Apr 12, 2025 - May 04, 2025Via Lepanto, 1, Gallipoli, Lecce,https://www.lacasadegliartisti.it
Italy
Author: Max Hamlet Sauvage
Title: “The Hybrid Metropolitan Universe that investigates the destiny of Man”
Location: “La Casa degli Artisti”, Via Lepanto, 1, Gallipoli (LE)
Exhibition Period: from April 12 to May 4, 2025
Inauguration: Saturday, April 12, 2025 at 6:30 pm
Opening hours: every day from 4 to 8 pm
Admission: free of charge
Curators: Prof. Orsolina Fontò and Maria Cristina Maritati
Art director: Giorgio De Cesario
Catalog available on site
The cultural meetings of La Casa degli Artisti in Gallipoli, residence of the artist Giorgio De Cesario, continue in the month of April, which this time hosts in its Permanent Gallery his friend and esteemed colleague Max Hamlet Sauvage, a multifaceted conceptual surrealist of international fame, originally from Gallipoli but with a cosmopolitan education. In fact, he traveled extensively around the world, attending the most prestigious art schools and meeting the most prominent artists and critics of the twentieth century and the new millennium.
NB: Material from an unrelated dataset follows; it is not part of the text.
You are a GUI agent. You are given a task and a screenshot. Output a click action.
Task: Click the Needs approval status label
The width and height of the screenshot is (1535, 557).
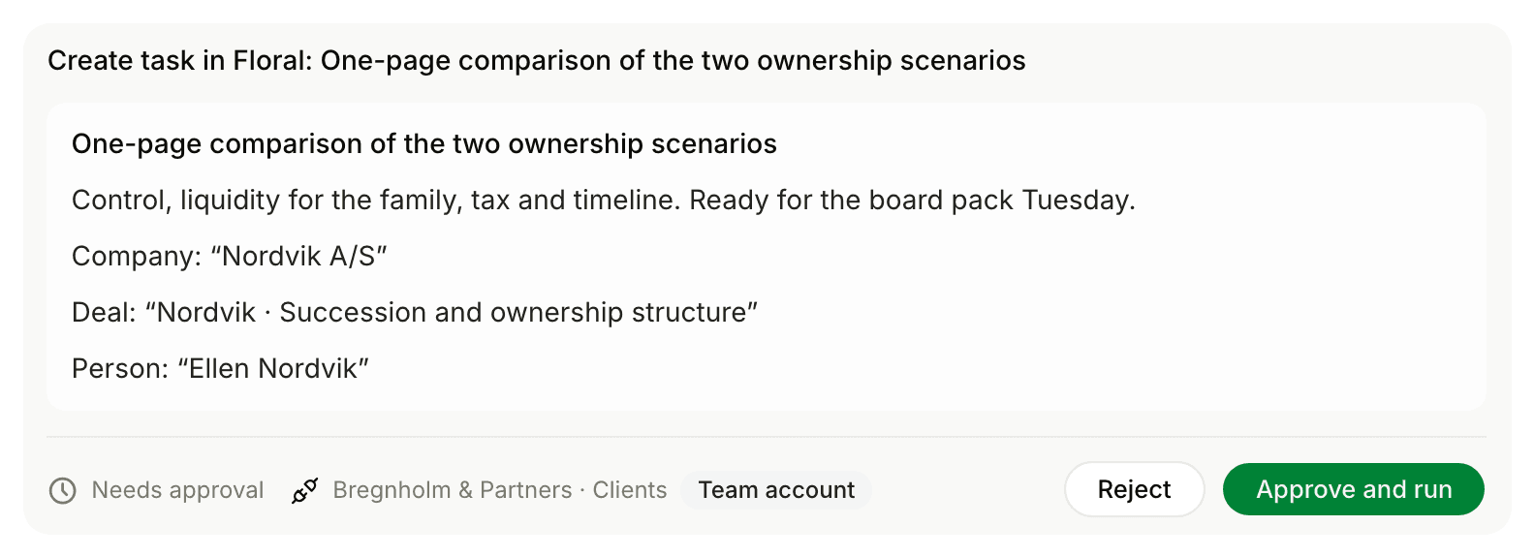tap(177, 490)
The exhibition, presented by the well-known writer Maurizio Nocera and consisting of 25 works, is entitled “The Hybrid Metropolitan Universe that investigates the destiny of Man”: a long title but one that summarizes the artist’s personal message in a few significant words. The works on display are a narrative sequence in which one can recognize the themes dear to Max Hamlet Sauvage: low-cut female figures that offer themselves to male hybrids in which the bird or animal heads suggest the “animality” that hides behind the harmonious elegance.
In this regard, art historian Enrico Crispolti commented: “It is an explicitly perverse world, treated with irony, satire and sarcasm, and with the fun of a scathing spirit that condemns those who commodify the female image and has always denounced the individual and collective sexual neuroses that today have become gossip and political news”. His works also show a criticism of opulent Western society that is combined with a modern fairy tale represented, in the manner of Max Ernst, "by birds that live bourgeois and that share erotic needs and desires with the upper middle class (Giorgio Di Genova, art critic and historian). Max Hamlet also questions what the destiny of man could be, considering the irreversible degradation of human consciousness, the power of multinationals, the growing oppression of some states over others. He therefore questions all this and Maurizio Nocera concludes: "His truly seems like a zoo of human figures that, in the face of the collapse of humanity's consciousness and the violence of power, give hope for a tomorrow of orgasmic joy and liberating trance". It is no coincidence that the illustrious Philippe Daverio, speaking of Max Hamlet, defined him as a "goad man" who questions consciences with uncomfortable metaphors of social denunciation but full of the pathos of an ironic and mocking genius loci.
All this is narrated in the works included in this exhibition that boasts the care of Professors Orsolina Fontò and Maria Cristina Maritati and the collaboration of CittadinanzAttiva, Gallipoli assembly, and the Circolo “La Fenice”.